▶ [GOAL OF THE EXERCISE]:
Read the records below. Copy each line where the string "computer" occurs.

(Data entries)
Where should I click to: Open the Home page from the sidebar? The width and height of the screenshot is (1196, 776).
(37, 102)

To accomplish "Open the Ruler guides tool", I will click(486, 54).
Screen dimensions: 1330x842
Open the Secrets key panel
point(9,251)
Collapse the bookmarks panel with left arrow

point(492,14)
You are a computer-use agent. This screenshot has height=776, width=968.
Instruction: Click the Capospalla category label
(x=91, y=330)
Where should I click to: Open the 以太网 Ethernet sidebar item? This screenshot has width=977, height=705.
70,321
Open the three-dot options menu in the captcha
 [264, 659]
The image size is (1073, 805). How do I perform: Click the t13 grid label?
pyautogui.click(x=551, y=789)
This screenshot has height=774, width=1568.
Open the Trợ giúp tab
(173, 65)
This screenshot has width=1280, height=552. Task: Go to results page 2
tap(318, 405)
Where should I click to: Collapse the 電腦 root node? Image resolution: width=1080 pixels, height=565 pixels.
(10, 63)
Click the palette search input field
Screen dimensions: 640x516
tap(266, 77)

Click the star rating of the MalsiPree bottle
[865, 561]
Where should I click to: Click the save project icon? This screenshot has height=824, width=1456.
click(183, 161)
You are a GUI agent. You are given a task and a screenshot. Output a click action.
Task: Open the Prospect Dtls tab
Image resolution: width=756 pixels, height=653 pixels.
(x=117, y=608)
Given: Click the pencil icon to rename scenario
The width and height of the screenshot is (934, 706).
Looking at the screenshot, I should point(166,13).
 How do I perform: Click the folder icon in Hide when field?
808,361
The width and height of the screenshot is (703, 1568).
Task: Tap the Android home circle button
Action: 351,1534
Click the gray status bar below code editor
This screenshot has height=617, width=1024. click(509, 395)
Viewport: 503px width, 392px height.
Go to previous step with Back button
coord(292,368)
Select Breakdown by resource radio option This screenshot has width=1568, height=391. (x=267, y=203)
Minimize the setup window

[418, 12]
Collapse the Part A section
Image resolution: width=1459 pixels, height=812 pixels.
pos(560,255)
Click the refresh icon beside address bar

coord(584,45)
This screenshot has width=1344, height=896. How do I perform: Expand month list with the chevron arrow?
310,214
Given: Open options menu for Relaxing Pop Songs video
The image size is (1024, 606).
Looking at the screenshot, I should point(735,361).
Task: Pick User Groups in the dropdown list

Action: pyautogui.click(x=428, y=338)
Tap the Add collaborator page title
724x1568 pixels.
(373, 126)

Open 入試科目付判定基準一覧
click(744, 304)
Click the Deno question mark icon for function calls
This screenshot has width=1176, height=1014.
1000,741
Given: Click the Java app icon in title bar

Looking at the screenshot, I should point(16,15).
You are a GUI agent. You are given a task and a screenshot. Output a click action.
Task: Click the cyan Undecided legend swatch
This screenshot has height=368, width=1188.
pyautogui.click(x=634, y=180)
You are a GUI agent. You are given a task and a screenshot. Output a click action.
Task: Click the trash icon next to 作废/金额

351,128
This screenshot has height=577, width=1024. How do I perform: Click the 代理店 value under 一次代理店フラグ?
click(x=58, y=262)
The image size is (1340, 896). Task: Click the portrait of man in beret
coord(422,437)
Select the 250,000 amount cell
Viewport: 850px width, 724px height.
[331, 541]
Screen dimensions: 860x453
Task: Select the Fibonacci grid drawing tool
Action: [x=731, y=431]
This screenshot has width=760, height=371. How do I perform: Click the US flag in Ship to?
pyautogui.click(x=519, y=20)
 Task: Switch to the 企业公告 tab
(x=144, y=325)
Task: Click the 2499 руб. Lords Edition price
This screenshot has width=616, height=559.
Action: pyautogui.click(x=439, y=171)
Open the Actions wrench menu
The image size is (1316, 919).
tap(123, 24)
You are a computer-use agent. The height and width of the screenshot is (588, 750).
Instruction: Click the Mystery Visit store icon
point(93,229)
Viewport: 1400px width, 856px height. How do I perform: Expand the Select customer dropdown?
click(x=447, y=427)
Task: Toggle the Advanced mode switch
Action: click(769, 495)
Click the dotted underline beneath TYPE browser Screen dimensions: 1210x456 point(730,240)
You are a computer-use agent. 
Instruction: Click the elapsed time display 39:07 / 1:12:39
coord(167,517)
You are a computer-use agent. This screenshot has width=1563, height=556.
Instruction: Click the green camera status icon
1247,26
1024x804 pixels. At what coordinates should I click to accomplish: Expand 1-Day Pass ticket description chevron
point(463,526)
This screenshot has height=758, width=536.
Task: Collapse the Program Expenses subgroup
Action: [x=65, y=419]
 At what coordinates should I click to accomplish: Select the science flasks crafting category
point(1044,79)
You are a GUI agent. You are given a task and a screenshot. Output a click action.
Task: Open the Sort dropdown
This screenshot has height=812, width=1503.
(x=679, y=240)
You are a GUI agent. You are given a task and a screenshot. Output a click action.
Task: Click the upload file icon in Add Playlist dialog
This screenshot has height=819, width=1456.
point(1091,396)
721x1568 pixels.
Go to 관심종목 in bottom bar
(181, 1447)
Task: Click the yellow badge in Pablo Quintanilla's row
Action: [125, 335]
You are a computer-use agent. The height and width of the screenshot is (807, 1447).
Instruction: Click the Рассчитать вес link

▶ [RESPONSE AREA]:
You are a computer-use agent. This screenshot has height=776, width=968.
You are a computer-use agent. The height and width of the screenshot is (588, 750).
You are a computer-use agent. 
You are a computer-use agent. This screenshot has width=1563, height=556.
You are a computer-use agent. The height and width of the screenshot is (807, 1447).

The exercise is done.